Cool, but if you pay close attention, you may notice that we need to calculate $\Phi^T$. However, there is a trick to solve this. 
For simplicity, let's write $\omega$ as
$$\omega = \Phi^T \alpha $$, where $\alpha= L Y$ and $L=(K+\lambda I)^{-1}$.
So $\omega$ can be rewritten as:
$$\omega = \sum_{i=1}^n \alpha_i \phi(x^{(i)}).$$
It means that $\omega$ is a linear combination of the $\phi(x^{(i)})$'s.

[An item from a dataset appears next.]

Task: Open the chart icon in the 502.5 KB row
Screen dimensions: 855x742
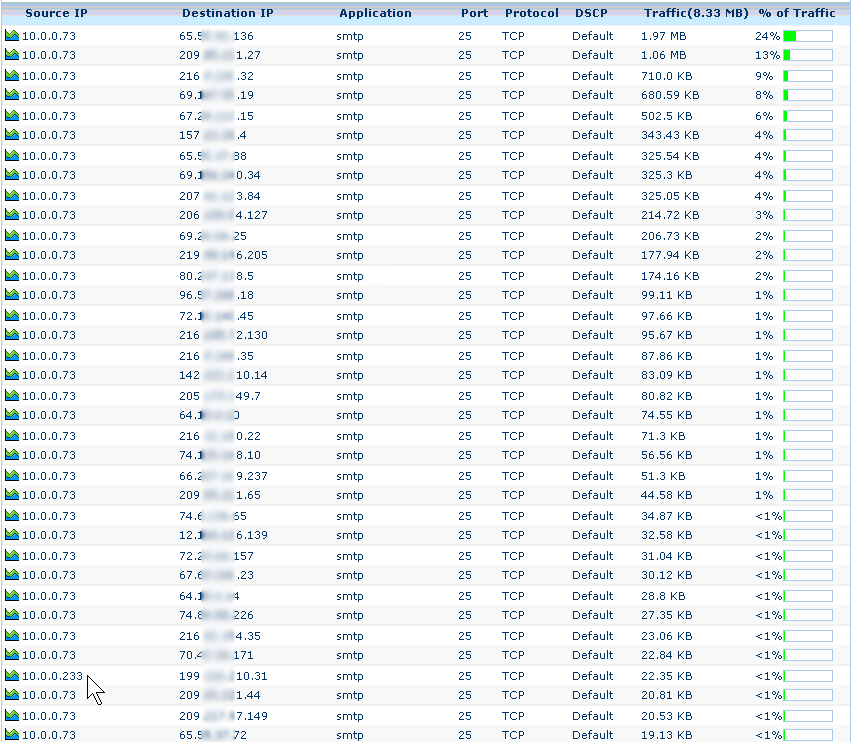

So, when we want to estimate a value of $y'$ from a given $x'$, we have that:
$$ y' = \left(\sum_{i=1}^n \alpha_i \phi(x^{(i)})\right)^T \phi(x'),$$
$$ y' = \sum_{i=1}^n \alpha_i \phi(x^{(i)})^T \phi(x'),$$
and,
$$ y' = \sum_{i=1}^n \alpha_i k(x^{(i)},x').$$

*Observation:* Rewriting $\omega$ using the identity seems good, but remember that now we have to compute the inverse of a $n\times n$ matrix or solve an equivalent problem in order to find the values $\alpha_i$. So we have to think better when $n$ is much more greater than $d$, and it is possible to calculate $\phi(x)$.


### Examples
* Linear kernel: $k(x,y)=x^T y + r$.
* Polynomial kernel: $k(x,y) = (x^Ty + r)^d$.
* Gaussian kernel: $k(x, x') = \exp(-\frac{1}{2\sigma^2} ||\phi(x) - \phi(x')||^2)$. It is infinite-dimensional if $\phi$ maps x into an infinite dimensional vector space.
* RBF kernel: $k(x, y) = e^{-\gamma\lVert \mathbf{x}_i - \mathbf{x}_j \rVert^2}.$